New York University Law Review, Vol. 73, p. 1791, 1998
Posted: 7 Feb 1999
A few years ago, Professor Bruce Ackerman and I wrote an article defending the constitutionality of the so-called congressional-executive agreement -- under which Congress approves international agreements, such as NAFTA and the WTO, by simple majority votes in both Houses. Under the procedure specified in Article II, Section 2, in contrast, treaties must be submitted to the Senate for two-thirds advice and consent. We argued that the decisive shift from traditional isolationism to internationalism during the World War II years provided the grounding in popular sovereignty for a transformation in the meaning of the Treaty Clause. Contrary to conventional wisdom, practice during the first 150 years supported only an exclusive reading of the text; the non-exclusive reading became accepted only after 1945. We also claimed that the text itself is indeterminate.
In response, Professor Laurence Tribe sharply criticized this latter claim. According to Professor Tribe, our conclusion could only be reached by application of dangerous "free-form" methods of constitutional interpretation, which undermine the ability of the text to constrain government. In his view, constitutional interpretation, at least as to "architectural" provisions, should be based strictly on the original meaning of the text. To illustrate his own "topological" method of interpretation, he developed an elaborate set of textual arguments in support of the claim that there is only one plausible interpretation of the text -- the Treaty Clause is exclusive and rules out the congressional-executive agreement.

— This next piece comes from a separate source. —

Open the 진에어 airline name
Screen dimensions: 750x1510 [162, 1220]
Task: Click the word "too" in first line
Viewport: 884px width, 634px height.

I now respond to Professor Tribe's surprising turn toward textualism and seek to demonstrate that the text itself cannot render a singularly persuasive construction of the Treaty Clause. The text is, as Professor Ackerman and I contended, ultimately indeterminate. I analyze each of Professor Tribe's elaborate textual arguments to demonstrate by illustration that textualism is just as open to manipulation as the interpretive methodologies he criticizes and, given the pervasive ambiguities in the text, is generally incapable of yielding unique objective resolutions to constitutional disputes. Only by systematically ignoring equally plausible formalist counter-arguments was Professor Tribe able to reach his favored reading of the Treaty Clause. In my view, Professor Tribe's article reflects free-formism in its most paradoxical form: free-form formalism.
Notes: This is a description of the article and is not the actual abstract.